Try it -> Copy out all of the records, exactly as they appear.

------ Input data ------

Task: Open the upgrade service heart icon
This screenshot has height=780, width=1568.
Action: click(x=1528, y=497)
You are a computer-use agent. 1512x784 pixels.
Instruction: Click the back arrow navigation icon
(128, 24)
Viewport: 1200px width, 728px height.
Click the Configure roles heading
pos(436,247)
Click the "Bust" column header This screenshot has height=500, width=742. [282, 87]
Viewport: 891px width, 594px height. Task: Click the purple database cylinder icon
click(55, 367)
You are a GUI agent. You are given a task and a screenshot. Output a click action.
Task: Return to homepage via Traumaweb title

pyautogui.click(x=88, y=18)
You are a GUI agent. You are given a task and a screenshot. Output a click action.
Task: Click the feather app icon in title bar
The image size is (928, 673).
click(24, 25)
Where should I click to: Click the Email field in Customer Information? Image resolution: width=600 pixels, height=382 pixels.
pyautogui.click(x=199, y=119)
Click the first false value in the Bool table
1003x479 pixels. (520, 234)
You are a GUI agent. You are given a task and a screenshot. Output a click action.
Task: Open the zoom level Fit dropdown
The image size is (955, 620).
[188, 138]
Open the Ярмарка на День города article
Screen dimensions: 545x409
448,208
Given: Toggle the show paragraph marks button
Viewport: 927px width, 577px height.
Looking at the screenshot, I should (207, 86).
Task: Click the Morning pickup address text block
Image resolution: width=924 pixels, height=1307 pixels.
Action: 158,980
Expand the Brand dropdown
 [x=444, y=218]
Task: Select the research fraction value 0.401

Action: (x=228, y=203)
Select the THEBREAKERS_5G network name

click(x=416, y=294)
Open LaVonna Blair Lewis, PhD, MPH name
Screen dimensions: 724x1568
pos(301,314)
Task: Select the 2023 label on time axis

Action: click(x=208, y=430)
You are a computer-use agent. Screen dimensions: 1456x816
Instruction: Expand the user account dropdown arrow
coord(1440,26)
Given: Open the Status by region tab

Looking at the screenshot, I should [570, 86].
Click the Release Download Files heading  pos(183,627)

------

Your solution ->
Task: Open the upgrade service heart icon
This screenshot has height=780, width=1568.
Action: click(x=1528, y=497)
You are a computer-use agent. 1512x784 pixels.
Instruction: Click the back arrow navigation icon
(128, 24)
Viewport: 1200px width, 728px height.
Click the Configure roles heading
pos(436,247)
Click the "Bust" column header This screenshot has height=500, width=742. [282, 87]
Viewport: 891px width, 594px height. Task: Click the purple database cylinder icon
click(55, 367)
You are a GUI agent. You are given a task and a screenshot. Output a click action.
Task: Return to homepage via Traumaweb title

pyautogui.click(x=88, y=18)
You are a GUI agent. You are given a task and a screenshot. Output a click action.
Task: Click the feather app icon in title bar
The image size is (928, 673).
click(24, 25)
Where should I click to: Click the Email field in Customer Information? Image resolution: width=600 pixels, height=382 pixels.
pyautogui.click(x=199, y=119)
Click the first false value in the Bool table
1003x479 pixels. (520, 234)
You are a GUI agent. You are given a task and a screenshot. Output a click action.
Task: Open the zoom level Fit dropdown
The image size is (955, 620).
[188, 138]
Open the Ярмарка на День города article
Screen dimensions: 545x409
448,208
Given: Toggle the show paragraph marks button
Viewport: 927px width, 577px height.
Looking at the screenshot, I should (207, 86).
Task: Click the Morning pickup address text block
Image resolution: width=924 pixels, height=1307 pixels.
Action: 158,980
Expand the Brand dropdown
 [x=444, y=218]
Task: Select the research fraction value 0.401

Action: (x=228, y=203)
Select the THEBREAKERS_5G network name

click(x=416, y=294)
Open LaVonna Blair Lewis, PhD, MPH name
Screen dimensions: 724x1568
pos(301,314)
Task: Select the 2023 label on time axis

Action: click(x=208, y=430)
You are a computer-use agent. Screen dimensions: 1456x816
Instruction: Expand the user account dropdown arrow
coord(1440,26)
Given: Open the Status by region tab

Looking at the screenshot, I should [570, 86].
Click the Release Download Files heading  pos(183,627)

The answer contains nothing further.